DOCUMENT PASSAGE —
Many people know that a Roth IRA has all sorts of benefits. And of course, many people point to the fact that it’s a tax-advantaged account that allows investors to “front-load” the paying of taxes early on. But how does it work, and what are the specific benefits of using a Roth IRA? Below, we’ll go into deeper detail into a Self-Directed Roth IRA:
- Tax-free earnings and no taxation on withdrawals. The most obvious benefit of the Self-Directed Roth IRA? The fact that once you use it to make an investment, you can enjoy a level of tax-free growth that is simply impossible with the other accounts. Investing with a Roth IRA means you’re putting post-tax dollars into the account. And by doing this, you are essentially paying the taxes upfront. As the money in the account grows, you will not owe additional taxes on the growth. And once you hit retirement age, you are free to take withdrawals from the account or simply keep reinvesting the funds as there are no taxes on withdrawals made after you turn 59 and a half years old.
- Independence from an employer-sponsored plan. Let’s say an investor already has a 401(k) through their place of work. What about additional help with retirement? An investor can independently sign up for a Self-Directed Roth IRA and immediately begin enjoying its benefits, including the ability to choose from a wide variety of investment types. This includes everything from real estate to precious metals. This provides an account that’s easy to keep; after all, it’s your account, in your name.
- Additional access to savings. Because the taxes on the contributions that you make to a Roth IRA are already paid, you don’t have to worry about paying taxes when you take contributions out of a Roth IRA. There are penalties associated with taking the growth out of a Roth IRA early, but when it comes to the contributions you make directly to the Roth IRA, you’ll have more flexibility. This helps people to feel confident that even as they invest, there are still emergency options that can benefit them down the line if they have to rely on it.

TASKS TO PERFORM —
#1 According to the Roth IRA article, after what age can withdrawals be taken without taxes?
#2 Duplicate the Roth IRA article from "- Additional access" down to "rely on it.".
#3 Go on with the Roth IRA article from the point at which it ends.
The lines after this Roth IRA article are not needed.

RECORDED INFORMATION —

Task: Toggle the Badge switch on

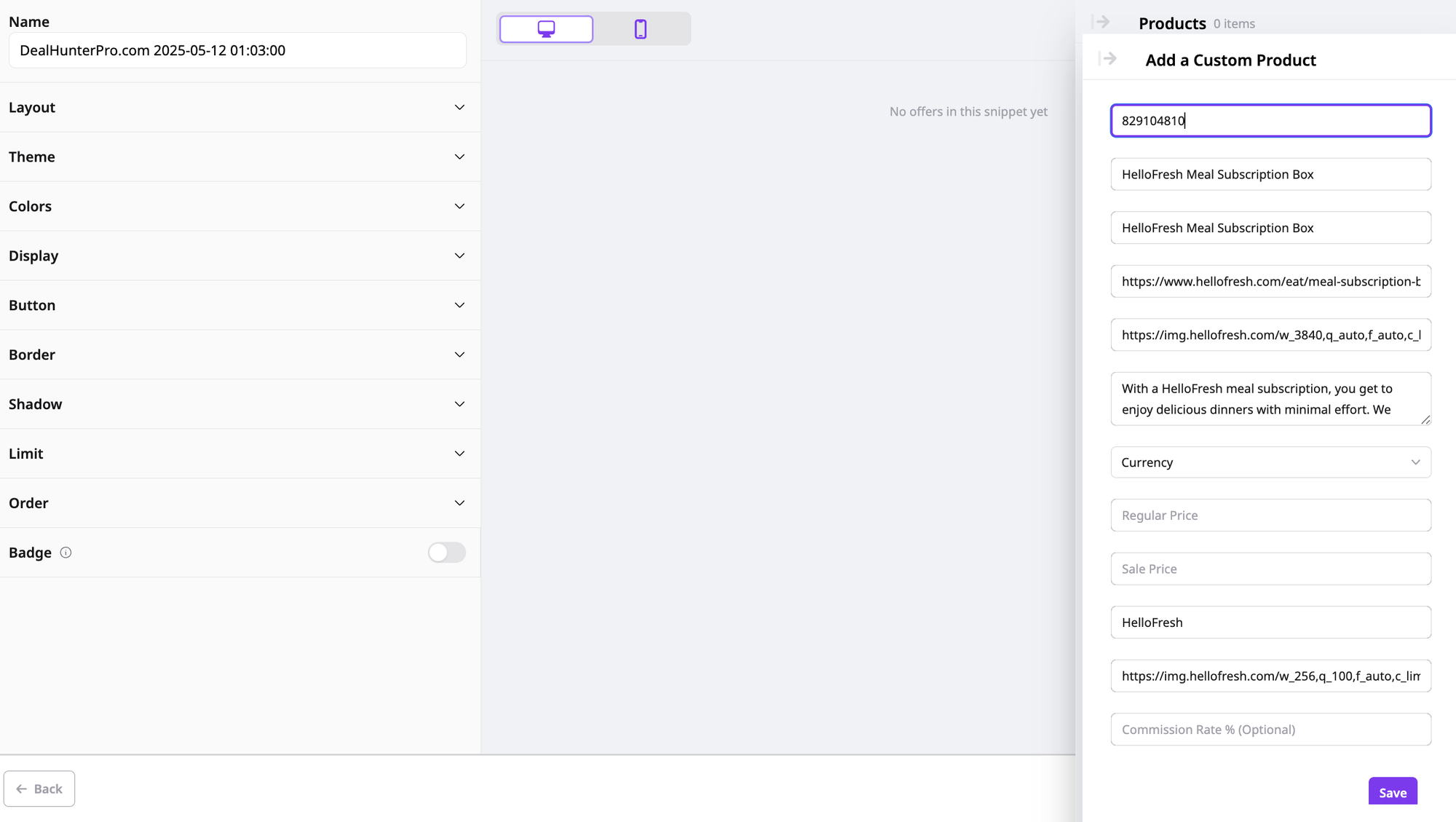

RESULTS BY TASK —
#1 After the account holder turns 59 and a half years old.

#2
- Additional access to savings. Because the taxes on the contributions that you make to a Roth IRA are already paid, you don’t have to worry about paying taxes when you take contributions out of a Roth IRA. There are penalties associated with taking the growth out of a Roth IRA early, but when it comes to the contributions you make directly to the Roth IRA, you’ll have more flexibility. This helps people to feel confident that even as they invest, there are still emergency options that can benefit them down the line if they have to rely on it.

#3
- Counting on a tax rate that may be higher than your current tax rate. If you start investing with a low income, the money that you could owe on your retirement income later in life is potentially higher as you enter higher tax brackets. We recommend that you seek out the advice of a tax advisor to learn more about this. But for many people who successfully calculate whether their income will be higher upon retirement, a Roth IRA can be a way to save money in a legal, legitimate way.
- No required minimum distributions. Perhaps one of the most unique quirks of the Roth IRA? You don’t have to begin taking minimum distributions after a certain age. Typically, because many accounts are before-tax, the IRS will require minimum distributions to ensure that taxes eventually get paid on the retirement account in question. But with a Roth IRA, because the taxes are paid upfront, there’s nothing to collect on. That means that you can keep the Roth IRA full of investments as long as you want, assuming that you don’t need the money. This gives you more flexibility in designing a retirement plan that’s appropriate for your specific situation.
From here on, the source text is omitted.